Как не стесняется Парвус и в мелочах показывать богатство! Вот – конверт. А приезжал в Цюрих – останавливался в самом дорогом “Бор-о-ляке”. В Берне по дешёвой студенческой столовой (обед – 65 раппенов) шёл, ища Ленина, и пыхал самой дорогой сигарой.
И с этим человеком начинали когда-то в Мюнхене “Искру”!…
Ну так что, что письмо? Нельзя было через Дору? Эти визиты-мелькания приходится объяснять товарищам.
Скларц даже удивляется, как это плохо воспитан господин Ульянов. Дела – так не делаются. Сказано: уничтожить, не уходя.
И показывает пальцем: мол, чирк – и к конверту.
Удивил! Мы иначе и не делаем. Уж мы-то в жизни сожгли!…
Значит, читать. Ситуация для подпольщика привычная. Ленин и сам должен обеспечить, чтобы его ответное письмо не сохранилось после прочтения. Такой один клочок бумажки может быть смертелен для целой жизни политического деятеля.

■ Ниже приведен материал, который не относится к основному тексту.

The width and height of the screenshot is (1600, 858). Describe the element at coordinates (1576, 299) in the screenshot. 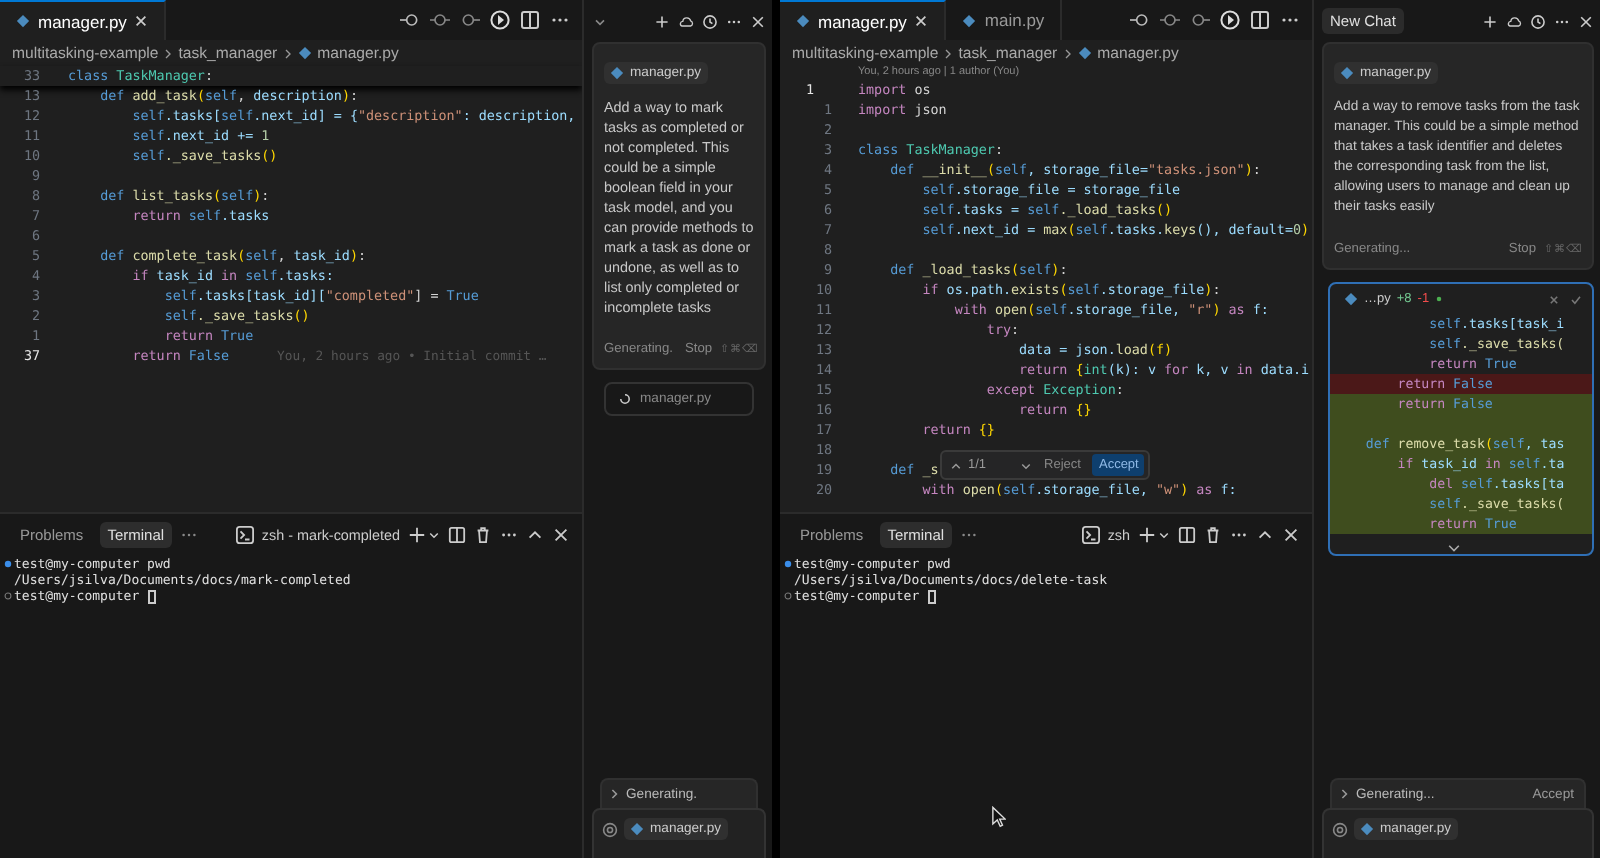

I see `check-icon` at that location.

Ни ножа, ни ножниц под рукой, стол голый. А Надя на кухне. Оторвав уголок, Ленин всунул толстый указательный и повёл как разрезным ножом. Рвалось с лохматыми закраинами в одну и в другую сторону, как собака зубами, – и чёрт с вами, вот так вашему богатству! Насколько приятней держать в руках самый дешёвый конверт, писать – на самой дешёвой бумаге.

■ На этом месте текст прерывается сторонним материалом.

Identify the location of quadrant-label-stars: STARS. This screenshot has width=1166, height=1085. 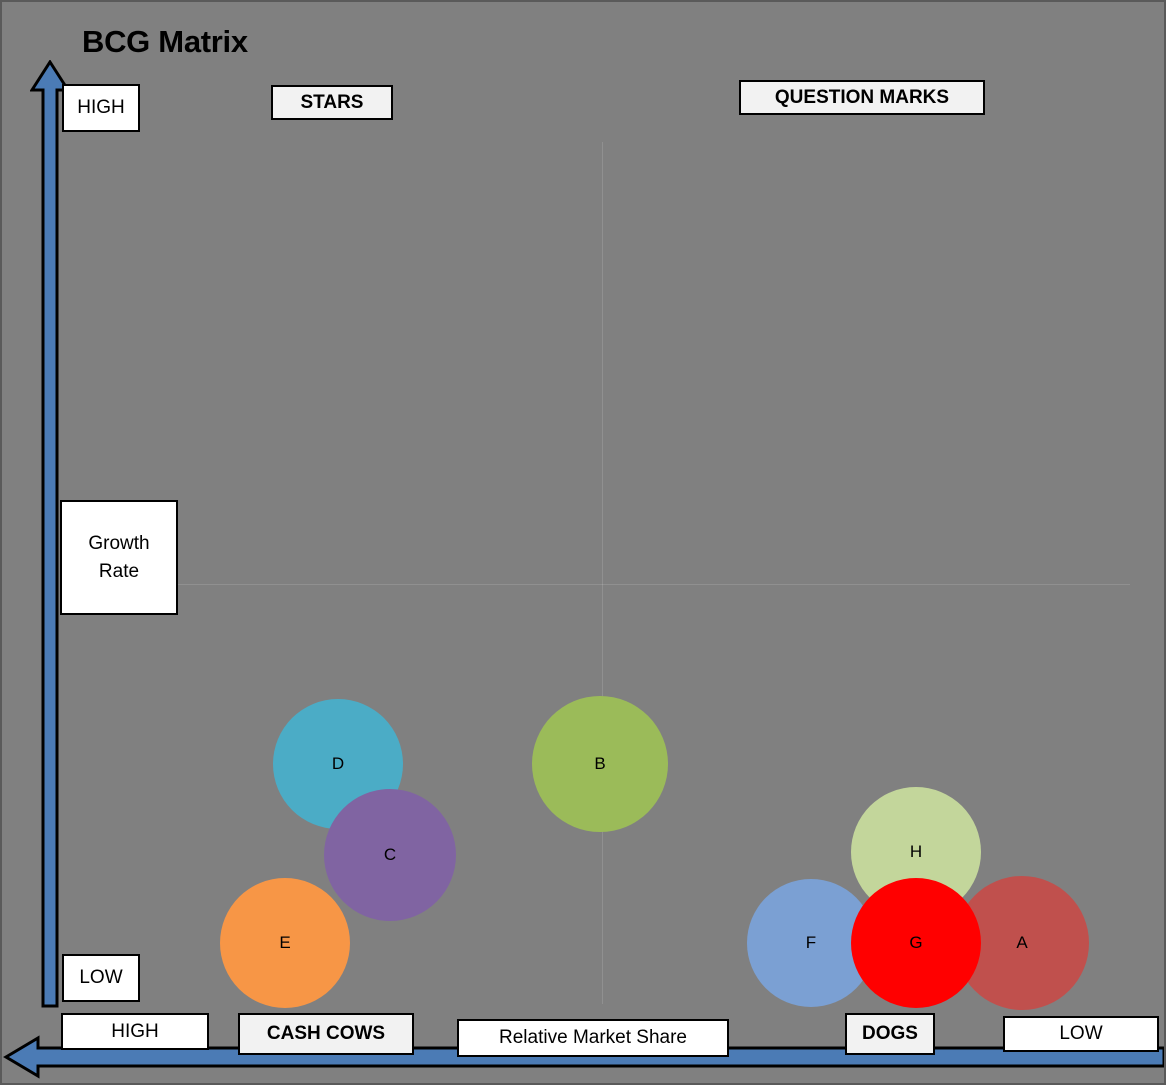
(332, 102).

Вынул. Оттого и толстый, что бумага – ещё богаче и толще. И написано – с размашистыми прописными буквами, разведенными строчками, да с одной стороны. Вот так-то дела и не делаются. Уже забыл, как “Искру” посылали в Россию – на сверхтонкой бумаге.
Внимание. Стянуть нервы, прояснеть головой (так и не ел ничего после утреннего чая). Вникнуть.

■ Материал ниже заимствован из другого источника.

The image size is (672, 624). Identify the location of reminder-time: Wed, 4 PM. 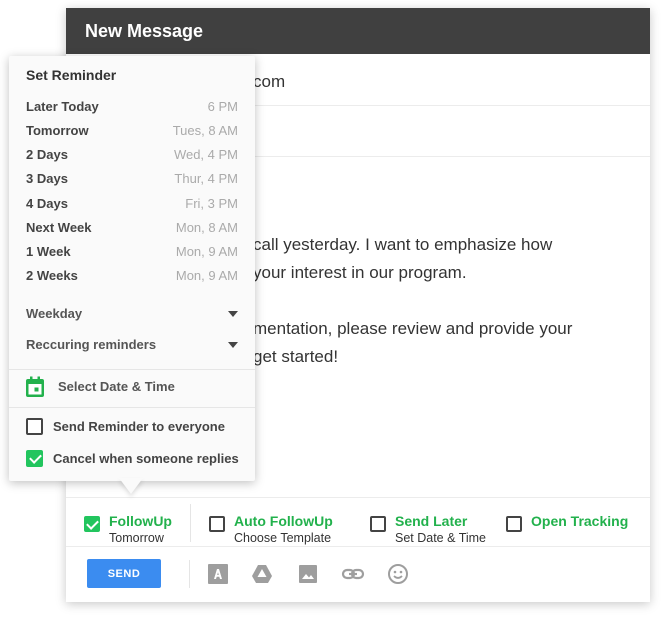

Скларц – не хочет мешать, нет, он не развязен. Не болтая, пальто не снимая, идёт к тому стулу у окна. И только шляпу мягкую серую, с фигурно продавленной тульей, оставил на столе.
Да свой баул не донёс до окна, опустил посередине комнаты на пол.
Вежливо-то вежливо, но в пасмурный день как раз и читать бы там, у окна. А Скларц уже занял тот стул, достал из кармана мятый иллюстрированный журнал, развернул важно.
А тут, что ж, лампу зажечь? Спичек не видно. И Надя на кухне.
Ба, лампа уже горит! Сбоку шляпы – стоит и горит малым прикрученным фитилём. Надя? Как будто не зажигала. Разве когда чиркнул Скларц? Так он же…? Странно.